Selected excerpt:

####################

The Project Room Palazzo Tagliaferro is a place where young artists are called to offer a coherent art project, designed for the rooms of Palazzo Tagliaferro, a project that is part of their research.
For many years, the family considered as an institution able to record and reflect the history of the world through the personal stories of its members, is one of the main interests of Giuseppe Fabris.
The artist, who graduated from the Academy of Fine Arts in Bologna, lives and works on the heights of Saint Jeannet in the hinterland of Nice. Over the years, his travels between France and Italy led him to live in Paris. This is where he met, in totally different circumstances, two families whose lives he entered as a friendly observer, but also where he was welcomed as a temporary member. These experiences are developed in several series of works that are presented in this exhibition together with Fabris’ research on his father’s memory of the war and his mother’s memories of a past world which, in many wayus, has made us what we are.
« Motus familia » is the title of this project which is linked to the main Jane McAdam Freud exhibition in a dialogue made possible by the proximity of their themes and a shared sensibility.
« Motus familia » emphasizes the concept of movement, the emotional upheaval that we all experience by participating in the community life of this « micro-society », the family. The family , around which the history and culture of ancient Rome revolved, is the place of protection, shelter, relief, along with the affects and the sheer living together. Its movements sometimes correspond to emotional and psychological changes for those involved.
Fabris’s project is about investigating the meaning of this ancient institution by means of a comprehensive installation enabling us to apprehend the story of three nuclear families and what it suggests to him, through drawings, paintings and video art.
« This exhibition, Fabris said, has to do with my own family and two others I became associated with, as well as World War II and the Vietnam War. It is a kind of micro-epic that starts from my own family, then one I met and ‘adopted’ – for one single day, and eventually another one whose traces and records I found in a dump (photos and objects that belonged probably an old man died).

####################

Input material:

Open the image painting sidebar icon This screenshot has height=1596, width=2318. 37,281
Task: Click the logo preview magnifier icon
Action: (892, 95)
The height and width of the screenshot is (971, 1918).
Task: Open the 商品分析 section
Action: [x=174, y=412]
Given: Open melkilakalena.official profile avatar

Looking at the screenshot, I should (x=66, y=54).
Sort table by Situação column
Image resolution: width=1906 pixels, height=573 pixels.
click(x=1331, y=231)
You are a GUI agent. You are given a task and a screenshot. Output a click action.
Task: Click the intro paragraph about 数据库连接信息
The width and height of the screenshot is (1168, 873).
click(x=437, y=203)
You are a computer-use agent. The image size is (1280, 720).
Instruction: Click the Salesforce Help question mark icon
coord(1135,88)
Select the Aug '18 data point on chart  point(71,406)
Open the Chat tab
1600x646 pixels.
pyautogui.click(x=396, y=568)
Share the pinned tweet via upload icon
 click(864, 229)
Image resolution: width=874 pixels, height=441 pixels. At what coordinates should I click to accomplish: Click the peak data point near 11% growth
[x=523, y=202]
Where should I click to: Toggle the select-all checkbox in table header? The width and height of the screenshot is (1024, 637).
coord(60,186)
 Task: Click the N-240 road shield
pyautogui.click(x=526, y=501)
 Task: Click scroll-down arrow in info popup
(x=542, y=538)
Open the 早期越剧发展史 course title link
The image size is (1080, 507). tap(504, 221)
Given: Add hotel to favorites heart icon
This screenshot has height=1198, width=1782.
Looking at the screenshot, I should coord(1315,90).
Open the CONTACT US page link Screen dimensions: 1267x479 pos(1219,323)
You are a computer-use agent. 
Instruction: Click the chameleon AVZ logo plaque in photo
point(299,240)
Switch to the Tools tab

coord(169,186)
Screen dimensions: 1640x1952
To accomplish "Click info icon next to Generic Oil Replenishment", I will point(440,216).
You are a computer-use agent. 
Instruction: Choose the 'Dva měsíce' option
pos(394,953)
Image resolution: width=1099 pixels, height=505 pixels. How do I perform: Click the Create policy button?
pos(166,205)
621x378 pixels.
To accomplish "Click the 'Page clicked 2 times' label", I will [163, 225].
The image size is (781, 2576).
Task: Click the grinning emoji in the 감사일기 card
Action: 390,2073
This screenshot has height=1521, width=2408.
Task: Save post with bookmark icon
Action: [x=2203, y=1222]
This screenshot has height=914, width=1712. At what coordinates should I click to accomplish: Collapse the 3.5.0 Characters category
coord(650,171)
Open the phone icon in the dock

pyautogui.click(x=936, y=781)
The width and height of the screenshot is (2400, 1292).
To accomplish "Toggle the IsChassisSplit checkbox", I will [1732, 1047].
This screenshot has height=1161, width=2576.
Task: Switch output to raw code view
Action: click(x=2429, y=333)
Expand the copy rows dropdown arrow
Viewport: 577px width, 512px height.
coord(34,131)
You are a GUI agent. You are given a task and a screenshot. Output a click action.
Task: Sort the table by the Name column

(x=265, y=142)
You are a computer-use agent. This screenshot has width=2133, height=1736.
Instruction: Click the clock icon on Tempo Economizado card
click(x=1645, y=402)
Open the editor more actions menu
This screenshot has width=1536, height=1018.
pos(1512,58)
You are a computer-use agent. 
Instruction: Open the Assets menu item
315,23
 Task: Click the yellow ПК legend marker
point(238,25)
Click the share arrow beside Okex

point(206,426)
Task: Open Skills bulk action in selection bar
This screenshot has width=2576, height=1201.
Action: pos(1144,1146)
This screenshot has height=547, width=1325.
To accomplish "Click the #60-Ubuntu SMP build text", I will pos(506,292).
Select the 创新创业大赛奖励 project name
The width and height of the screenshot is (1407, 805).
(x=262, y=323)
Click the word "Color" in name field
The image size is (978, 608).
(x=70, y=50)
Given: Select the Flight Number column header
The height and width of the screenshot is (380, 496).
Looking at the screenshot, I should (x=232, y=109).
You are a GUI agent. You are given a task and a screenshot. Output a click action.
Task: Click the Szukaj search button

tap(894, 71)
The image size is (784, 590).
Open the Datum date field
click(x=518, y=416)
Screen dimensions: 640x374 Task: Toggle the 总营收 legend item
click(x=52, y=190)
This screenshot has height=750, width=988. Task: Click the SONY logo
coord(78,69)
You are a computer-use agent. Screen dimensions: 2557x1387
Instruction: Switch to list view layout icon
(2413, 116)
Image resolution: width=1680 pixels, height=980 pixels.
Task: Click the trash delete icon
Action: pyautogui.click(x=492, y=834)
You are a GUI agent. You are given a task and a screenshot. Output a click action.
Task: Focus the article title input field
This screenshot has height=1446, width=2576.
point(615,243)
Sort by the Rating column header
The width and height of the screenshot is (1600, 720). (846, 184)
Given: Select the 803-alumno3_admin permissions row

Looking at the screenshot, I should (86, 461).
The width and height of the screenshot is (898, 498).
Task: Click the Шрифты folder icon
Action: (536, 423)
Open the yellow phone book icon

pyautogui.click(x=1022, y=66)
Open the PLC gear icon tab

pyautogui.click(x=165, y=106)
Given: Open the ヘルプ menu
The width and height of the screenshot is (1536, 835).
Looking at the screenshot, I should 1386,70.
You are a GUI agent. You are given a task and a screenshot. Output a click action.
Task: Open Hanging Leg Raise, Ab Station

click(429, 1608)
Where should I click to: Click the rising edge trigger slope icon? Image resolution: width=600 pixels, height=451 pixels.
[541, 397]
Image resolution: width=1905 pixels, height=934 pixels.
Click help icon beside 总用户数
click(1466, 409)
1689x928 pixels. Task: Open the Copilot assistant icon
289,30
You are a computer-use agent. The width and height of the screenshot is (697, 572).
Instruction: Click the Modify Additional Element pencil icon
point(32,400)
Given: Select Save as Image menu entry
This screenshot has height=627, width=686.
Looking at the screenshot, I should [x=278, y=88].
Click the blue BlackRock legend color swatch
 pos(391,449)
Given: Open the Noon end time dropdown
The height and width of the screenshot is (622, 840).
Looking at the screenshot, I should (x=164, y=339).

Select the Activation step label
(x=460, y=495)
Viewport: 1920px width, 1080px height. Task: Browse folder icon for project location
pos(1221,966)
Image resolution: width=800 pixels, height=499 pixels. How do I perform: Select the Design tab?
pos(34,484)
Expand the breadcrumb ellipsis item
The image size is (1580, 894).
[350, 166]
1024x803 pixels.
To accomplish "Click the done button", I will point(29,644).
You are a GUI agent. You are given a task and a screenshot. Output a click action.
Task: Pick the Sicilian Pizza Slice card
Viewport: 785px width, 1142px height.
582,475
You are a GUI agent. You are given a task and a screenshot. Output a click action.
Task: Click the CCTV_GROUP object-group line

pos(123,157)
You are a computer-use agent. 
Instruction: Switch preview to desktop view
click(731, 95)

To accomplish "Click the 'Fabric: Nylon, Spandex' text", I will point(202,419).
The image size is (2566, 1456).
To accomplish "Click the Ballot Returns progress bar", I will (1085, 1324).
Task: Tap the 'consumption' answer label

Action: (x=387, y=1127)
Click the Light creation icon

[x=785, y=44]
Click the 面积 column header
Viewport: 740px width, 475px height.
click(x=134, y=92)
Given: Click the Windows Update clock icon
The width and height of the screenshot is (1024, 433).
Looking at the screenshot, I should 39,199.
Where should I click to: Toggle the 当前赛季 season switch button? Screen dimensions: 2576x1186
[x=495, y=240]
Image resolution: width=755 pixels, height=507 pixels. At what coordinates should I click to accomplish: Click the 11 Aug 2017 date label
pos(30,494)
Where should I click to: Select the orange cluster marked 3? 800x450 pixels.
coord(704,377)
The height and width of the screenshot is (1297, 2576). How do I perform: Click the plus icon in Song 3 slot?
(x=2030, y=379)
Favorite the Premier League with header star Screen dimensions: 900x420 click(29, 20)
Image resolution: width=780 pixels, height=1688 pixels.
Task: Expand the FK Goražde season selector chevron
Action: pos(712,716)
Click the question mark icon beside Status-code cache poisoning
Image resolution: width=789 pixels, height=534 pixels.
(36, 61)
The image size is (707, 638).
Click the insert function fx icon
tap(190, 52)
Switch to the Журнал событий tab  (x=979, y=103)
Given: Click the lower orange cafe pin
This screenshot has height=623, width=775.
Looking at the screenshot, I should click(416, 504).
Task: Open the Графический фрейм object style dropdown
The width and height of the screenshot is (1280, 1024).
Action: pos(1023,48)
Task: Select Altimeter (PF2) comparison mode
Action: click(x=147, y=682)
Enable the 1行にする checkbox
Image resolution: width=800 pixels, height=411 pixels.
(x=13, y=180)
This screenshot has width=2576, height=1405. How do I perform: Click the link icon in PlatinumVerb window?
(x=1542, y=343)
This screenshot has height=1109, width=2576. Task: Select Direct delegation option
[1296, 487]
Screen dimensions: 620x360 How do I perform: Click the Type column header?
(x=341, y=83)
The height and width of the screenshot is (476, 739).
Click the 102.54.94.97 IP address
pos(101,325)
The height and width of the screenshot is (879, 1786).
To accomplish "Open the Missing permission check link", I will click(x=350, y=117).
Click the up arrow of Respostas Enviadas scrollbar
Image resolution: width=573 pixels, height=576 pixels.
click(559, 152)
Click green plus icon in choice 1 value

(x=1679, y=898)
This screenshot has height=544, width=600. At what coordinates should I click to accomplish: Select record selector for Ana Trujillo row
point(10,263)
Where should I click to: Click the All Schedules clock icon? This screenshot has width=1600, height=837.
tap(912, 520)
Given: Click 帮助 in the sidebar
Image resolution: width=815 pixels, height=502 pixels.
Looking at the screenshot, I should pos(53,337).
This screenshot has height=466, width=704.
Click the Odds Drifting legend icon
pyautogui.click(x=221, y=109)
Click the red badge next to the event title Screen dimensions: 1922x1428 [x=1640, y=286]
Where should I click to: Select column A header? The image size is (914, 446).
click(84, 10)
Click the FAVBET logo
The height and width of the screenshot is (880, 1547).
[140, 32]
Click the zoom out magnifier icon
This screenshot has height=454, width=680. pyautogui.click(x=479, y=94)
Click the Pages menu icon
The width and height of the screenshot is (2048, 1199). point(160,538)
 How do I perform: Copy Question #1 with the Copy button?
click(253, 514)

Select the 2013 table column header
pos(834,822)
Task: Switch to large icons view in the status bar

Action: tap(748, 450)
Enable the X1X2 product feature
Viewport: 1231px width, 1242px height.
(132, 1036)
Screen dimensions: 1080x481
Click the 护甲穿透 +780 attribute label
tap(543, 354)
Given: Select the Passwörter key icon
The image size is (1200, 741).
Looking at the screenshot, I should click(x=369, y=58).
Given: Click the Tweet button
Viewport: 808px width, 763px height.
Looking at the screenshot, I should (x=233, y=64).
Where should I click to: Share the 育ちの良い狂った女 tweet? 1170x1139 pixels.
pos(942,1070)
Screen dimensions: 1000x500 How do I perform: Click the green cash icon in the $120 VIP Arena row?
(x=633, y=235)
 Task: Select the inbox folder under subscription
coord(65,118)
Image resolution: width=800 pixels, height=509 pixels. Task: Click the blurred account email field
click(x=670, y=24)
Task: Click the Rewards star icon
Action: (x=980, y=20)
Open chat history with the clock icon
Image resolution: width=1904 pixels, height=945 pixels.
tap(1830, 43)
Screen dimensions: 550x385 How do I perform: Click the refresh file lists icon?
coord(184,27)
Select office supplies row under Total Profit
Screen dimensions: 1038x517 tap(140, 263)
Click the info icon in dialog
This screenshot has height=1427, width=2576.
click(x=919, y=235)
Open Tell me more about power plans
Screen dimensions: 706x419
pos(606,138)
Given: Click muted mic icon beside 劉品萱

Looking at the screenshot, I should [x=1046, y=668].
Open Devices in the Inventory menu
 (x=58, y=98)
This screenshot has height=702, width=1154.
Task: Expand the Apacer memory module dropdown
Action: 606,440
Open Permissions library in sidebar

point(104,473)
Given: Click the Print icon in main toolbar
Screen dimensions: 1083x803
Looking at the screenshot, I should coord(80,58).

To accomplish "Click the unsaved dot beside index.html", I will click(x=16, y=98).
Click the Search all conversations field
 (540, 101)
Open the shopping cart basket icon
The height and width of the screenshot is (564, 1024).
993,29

####################

Goal 1:
According to the description of the Giuseppe Fabris exhibition, from which institution did the artist graduate?
Goal 2:
Reproduce verbatim the rows from the line with "The height and width of the screenshot is (879, 1786)." up to and including the line with "coord(65,118)".

Expected answer 1:
The Academy of Fine Arts in Bologna.

Expected answer 2:
The height and width of the screenshot is (879, 1786).
To accomplish "Open the Missing permission check link", I will click(x=350, y=117).
Click the up arrow of Respostas Enviadas scrollbar
Image resolution: width=573 pixels, height=576 pixels.
click(559, 152)
Click green plus icon in choice 1 value

(x=1679, y=898)
This screenshot has height=544, width=600. At what coordinates should I click to accomplish: Select record selector for Ana Trujillo row
point(10,263)
Where should I click to: Click the All Schedules clock icon? This screenshot has width=1600, height=837.
tap(912, 520)
Given: Click 帮助 in the sidebar
Image resolution: width=815 pixels, height=502 pixels.
Looking at the screenshot, I should pos(53,337).
This screenshot has height=466, width=704.
Click the Odds Drifting legend icon
pyautogui.click(x=221, y=109)
Click the red badge next to the event title Screen dimensions: 1922x1428 [x=1640, y=286]
Where should I click to: Select column A header? The image size is (914, 446).
click(84, 10)
Click the FAVBET logo
The height and width of the screenshot is (880, 1547).
[140, 32]
Click the zoom out magnifier icon
This screenshot has height=454, width=680. pyautogui.click(x=479, y=94)
Click the Pages menu icon
The width and height of the screenshot is (2048, 1199). point(160,538)
 How do I perform: Copy Question #1 with the Copy button?
click(253, 514)

Select the 2013 table column header
pos(834,822)
Task: Switch to large icons view in the status bar

Action: tap(748, 450)
Enable the X1X2 product feature
Viewport: 1231px width, 1242px height.
(132, 1036)
Screen dimensions: 1080x481
Click the 护甲穿透 +780 attribute label
tap(543, 354)
Given: Select the Passwörter key icon
The image size is (1200, 741).
Looking at the screenshot, I should click(x=369, y=58).
Given: Click the Tweet button
Viewport: 808px width, 763px height.
Looking at the screenshot, I should (x=233, y=64).
Where should I click to: Share the 育ちの良い狂った女 tweet? 1170x1139 pixels.
pos(942,1070)
Screen dimensions: 1000x500 How do I perform: Click the green cash icon in the $120 VIP Arena row?
(x=633, y=235)
 Task: Select the inbox folder under subscription
coord(65,118)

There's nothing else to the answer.